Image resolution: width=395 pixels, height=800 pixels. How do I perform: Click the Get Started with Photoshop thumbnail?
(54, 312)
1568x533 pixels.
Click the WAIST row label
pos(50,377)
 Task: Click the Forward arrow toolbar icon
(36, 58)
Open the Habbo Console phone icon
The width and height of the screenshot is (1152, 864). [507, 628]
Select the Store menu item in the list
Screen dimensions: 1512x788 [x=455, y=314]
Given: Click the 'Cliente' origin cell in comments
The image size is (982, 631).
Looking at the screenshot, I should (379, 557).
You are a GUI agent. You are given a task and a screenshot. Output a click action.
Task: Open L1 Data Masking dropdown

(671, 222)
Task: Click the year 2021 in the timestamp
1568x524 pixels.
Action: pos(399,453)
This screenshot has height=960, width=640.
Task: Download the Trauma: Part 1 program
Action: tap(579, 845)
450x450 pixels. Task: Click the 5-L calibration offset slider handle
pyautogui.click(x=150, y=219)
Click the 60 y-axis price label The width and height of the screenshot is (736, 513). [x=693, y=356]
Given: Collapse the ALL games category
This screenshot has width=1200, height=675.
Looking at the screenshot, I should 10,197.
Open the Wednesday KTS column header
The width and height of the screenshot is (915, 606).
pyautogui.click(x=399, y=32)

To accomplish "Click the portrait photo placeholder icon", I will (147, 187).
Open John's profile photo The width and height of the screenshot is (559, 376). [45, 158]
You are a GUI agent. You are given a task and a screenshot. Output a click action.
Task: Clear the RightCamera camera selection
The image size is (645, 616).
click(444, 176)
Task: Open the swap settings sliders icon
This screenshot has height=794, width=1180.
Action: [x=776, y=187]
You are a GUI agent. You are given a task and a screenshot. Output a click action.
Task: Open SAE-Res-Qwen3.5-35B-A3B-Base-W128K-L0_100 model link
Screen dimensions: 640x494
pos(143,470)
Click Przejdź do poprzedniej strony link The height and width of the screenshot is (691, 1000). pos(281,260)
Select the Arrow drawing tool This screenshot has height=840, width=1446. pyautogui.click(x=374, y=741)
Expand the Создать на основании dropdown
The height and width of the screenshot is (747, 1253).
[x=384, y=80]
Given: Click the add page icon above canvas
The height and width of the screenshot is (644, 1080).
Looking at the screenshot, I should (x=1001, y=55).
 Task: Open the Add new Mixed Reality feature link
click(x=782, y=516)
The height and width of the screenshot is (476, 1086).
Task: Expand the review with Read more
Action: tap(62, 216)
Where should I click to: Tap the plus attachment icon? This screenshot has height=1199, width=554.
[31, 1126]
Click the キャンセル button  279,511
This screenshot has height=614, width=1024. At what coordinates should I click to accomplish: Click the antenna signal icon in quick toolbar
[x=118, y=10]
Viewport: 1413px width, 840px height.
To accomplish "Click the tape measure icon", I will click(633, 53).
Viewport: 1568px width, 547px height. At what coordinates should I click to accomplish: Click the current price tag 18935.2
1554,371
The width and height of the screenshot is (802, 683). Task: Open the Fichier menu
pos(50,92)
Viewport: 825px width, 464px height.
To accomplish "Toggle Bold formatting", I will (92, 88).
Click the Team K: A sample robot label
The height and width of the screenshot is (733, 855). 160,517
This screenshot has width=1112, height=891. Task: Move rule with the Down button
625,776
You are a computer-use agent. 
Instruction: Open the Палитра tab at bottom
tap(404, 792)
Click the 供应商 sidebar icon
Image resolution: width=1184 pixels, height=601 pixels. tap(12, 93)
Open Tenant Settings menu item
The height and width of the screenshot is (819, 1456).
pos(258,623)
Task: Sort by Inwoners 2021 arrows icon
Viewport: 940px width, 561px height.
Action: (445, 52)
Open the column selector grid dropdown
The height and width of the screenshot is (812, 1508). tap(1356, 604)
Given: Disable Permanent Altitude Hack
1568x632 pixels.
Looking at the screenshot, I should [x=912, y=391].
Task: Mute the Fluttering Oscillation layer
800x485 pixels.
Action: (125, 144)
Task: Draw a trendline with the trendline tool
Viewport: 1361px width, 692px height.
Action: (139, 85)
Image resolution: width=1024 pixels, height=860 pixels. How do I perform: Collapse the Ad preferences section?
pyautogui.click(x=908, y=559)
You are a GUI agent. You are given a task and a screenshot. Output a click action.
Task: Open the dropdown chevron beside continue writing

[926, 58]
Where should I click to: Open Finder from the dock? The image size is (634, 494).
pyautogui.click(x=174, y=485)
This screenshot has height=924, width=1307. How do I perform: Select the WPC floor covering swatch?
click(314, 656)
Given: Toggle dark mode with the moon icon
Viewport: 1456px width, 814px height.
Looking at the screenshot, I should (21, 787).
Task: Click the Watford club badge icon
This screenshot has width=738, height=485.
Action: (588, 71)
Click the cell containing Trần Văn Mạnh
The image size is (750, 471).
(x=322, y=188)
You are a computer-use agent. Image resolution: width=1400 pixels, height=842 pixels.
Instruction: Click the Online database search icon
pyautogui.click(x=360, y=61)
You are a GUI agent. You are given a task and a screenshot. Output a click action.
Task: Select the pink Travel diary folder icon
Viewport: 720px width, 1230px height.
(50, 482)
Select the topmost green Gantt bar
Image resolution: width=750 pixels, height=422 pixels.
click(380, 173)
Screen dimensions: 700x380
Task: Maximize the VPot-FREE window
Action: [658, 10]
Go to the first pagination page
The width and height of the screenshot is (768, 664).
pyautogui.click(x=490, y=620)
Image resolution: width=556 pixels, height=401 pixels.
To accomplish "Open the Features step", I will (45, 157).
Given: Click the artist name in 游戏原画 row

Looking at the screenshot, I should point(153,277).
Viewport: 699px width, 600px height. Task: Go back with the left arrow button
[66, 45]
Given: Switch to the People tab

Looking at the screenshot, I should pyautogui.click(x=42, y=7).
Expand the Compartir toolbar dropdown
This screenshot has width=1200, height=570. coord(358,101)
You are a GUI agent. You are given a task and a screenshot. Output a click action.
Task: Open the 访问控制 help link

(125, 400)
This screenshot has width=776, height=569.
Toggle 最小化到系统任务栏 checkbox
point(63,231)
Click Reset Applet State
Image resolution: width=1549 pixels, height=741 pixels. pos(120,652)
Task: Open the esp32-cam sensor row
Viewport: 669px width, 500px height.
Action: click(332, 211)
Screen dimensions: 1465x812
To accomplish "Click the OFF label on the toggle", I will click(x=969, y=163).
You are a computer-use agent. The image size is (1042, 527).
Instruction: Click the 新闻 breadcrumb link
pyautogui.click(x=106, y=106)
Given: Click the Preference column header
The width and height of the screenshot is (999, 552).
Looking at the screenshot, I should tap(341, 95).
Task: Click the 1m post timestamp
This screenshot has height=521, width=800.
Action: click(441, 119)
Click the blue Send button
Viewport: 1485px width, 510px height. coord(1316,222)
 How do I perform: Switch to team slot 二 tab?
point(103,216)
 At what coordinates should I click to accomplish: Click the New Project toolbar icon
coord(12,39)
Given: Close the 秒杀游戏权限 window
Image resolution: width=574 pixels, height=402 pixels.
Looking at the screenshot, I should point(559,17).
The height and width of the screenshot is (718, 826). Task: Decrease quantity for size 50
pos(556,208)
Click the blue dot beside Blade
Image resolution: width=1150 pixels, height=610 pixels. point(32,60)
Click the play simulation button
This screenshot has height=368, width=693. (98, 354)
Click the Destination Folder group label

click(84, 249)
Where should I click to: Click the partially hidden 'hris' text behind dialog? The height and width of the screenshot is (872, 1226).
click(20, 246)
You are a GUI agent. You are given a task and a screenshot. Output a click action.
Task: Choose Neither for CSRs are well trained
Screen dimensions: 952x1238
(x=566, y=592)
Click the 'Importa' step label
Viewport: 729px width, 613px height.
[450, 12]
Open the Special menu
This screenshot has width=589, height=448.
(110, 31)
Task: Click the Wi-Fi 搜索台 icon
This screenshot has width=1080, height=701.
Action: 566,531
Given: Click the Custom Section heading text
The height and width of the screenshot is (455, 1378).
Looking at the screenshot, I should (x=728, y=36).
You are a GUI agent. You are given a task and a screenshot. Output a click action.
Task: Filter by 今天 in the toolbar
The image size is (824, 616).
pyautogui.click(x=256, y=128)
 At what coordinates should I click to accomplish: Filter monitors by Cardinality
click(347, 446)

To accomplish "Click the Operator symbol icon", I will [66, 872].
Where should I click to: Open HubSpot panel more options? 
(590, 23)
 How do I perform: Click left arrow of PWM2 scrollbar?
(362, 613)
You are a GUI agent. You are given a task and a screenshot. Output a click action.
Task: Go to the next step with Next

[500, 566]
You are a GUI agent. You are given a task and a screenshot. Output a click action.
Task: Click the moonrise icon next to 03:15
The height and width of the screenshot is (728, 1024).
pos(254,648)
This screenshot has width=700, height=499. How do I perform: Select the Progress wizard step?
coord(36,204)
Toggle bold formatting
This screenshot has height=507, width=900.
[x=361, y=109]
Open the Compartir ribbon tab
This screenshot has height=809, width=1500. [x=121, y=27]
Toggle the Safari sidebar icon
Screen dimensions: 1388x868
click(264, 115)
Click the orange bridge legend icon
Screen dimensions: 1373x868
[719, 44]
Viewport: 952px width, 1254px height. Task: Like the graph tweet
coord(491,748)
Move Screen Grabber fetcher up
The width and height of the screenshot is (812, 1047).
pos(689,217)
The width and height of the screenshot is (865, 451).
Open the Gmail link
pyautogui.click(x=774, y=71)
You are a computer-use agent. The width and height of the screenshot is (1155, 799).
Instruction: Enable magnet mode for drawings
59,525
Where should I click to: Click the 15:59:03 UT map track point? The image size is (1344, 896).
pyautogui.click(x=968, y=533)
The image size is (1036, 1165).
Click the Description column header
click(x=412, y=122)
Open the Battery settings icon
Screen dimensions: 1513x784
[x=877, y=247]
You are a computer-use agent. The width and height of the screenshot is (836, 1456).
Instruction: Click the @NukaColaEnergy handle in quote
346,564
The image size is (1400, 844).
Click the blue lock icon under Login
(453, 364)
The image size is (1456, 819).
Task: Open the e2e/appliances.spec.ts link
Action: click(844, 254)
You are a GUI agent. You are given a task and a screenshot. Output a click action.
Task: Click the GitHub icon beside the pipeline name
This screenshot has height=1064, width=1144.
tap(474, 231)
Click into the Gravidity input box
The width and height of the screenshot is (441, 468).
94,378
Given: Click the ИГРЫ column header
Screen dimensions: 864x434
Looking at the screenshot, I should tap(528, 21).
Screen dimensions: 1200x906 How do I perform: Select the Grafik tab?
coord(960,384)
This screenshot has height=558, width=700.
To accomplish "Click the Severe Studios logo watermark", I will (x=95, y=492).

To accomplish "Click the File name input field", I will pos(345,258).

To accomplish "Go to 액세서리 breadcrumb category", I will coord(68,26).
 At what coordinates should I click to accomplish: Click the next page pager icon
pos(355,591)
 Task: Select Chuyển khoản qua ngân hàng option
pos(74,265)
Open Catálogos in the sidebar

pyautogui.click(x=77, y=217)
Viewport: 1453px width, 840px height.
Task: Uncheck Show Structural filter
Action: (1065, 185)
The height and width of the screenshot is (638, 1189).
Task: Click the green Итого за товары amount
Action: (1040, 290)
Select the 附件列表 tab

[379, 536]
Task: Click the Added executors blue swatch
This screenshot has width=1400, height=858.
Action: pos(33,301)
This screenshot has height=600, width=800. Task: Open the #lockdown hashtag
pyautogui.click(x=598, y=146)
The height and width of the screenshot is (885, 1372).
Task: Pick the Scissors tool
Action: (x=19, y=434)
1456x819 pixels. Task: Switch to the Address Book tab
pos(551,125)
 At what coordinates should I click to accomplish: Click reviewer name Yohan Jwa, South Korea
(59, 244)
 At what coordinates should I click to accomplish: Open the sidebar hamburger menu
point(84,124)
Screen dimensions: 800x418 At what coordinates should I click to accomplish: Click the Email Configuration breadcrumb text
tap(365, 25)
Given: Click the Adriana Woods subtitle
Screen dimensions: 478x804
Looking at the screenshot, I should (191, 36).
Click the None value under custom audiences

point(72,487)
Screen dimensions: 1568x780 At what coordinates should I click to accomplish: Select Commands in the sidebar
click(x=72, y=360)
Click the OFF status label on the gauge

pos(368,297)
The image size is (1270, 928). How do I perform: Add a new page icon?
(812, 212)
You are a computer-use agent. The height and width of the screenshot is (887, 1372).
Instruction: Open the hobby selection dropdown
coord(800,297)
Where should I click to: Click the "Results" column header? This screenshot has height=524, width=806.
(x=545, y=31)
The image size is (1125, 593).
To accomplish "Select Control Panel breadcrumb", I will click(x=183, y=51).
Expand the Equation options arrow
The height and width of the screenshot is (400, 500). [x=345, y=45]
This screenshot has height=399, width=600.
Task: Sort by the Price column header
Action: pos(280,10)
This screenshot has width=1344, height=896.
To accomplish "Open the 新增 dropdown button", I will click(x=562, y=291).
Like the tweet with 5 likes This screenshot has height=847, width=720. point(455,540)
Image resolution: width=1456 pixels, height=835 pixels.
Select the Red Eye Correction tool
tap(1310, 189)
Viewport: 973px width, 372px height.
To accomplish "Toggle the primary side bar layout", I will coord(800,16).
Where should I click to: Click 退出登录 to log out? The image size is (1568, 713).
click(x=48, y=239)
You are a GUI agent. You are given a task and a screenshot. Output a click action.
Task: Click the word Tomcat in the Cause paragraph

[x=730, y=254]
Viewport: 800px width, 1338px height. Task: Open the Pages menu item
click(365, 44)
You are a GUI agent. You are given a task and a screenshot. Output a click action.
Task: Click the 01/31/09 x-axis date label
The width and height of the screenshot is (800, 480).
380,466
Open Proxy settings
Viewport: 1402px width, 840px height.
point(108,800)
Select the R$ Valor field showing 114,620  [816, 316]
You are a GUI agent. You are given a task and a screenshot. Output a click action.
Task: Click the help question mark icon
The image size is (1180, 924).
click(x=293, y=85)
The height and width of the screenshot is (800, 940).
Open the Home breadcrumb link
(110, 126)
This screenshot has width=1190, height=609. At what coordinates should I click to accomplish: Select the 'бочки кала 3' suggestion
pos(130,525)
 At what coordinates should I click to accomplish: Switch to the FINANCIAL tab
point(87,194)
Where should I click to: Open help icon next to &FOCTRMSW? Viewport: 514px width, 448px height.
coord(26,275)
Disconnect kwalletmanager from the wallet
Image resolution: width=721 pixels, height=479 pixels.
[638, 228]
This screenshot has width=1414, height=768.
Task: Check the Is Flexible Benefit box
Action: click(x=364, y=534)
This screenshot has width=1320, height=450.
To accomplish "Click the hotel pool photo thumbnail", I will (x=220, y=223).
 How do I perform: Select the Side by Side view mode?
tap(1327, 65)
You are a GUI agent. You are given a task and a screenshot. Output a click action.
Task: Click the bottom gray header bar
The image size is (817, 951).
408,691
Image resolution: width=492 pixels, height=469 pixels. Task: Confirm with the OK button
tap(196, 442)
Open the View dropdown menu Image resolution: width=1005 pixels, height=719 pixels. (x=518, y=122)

● ● ● ● ●

Duplicate the items above, beginning at the line that contains "This screenshot has width=1112, height=891." and stopping after the line that contains "Action: (125, 144)".

This screenshot has width=1112, height=891. Task: Move rule with the Down button
625,776
You are a computer-use agent. 
Instruction: Open the Палитра tab at bottom
tap(404, 792)
Click the 供应商 sidebar icon
Image resolution: width=1184 pixels, height=601 pixels. tap(12, 93)
Open Tenant Settings menu item
The height and width of the screenshot is (819, 1456).
pos(258,623)
Task: Sort by Inwoners 2021 arrows icon
Viewport: 940px width, 561px height.
Action: (445, 52)
Open the column selector grid dropdown
The height and width of the screenshot is (812, 1508). tap(1356, 604)
Given: Disable Permanent Altitude Hack
1568x632 pixels.
Looking at the screenshot, I should [x=912, y=391].
Task: Mute the Fluttering Oscillation layer
800x485 pixels.
Action: (125, 144)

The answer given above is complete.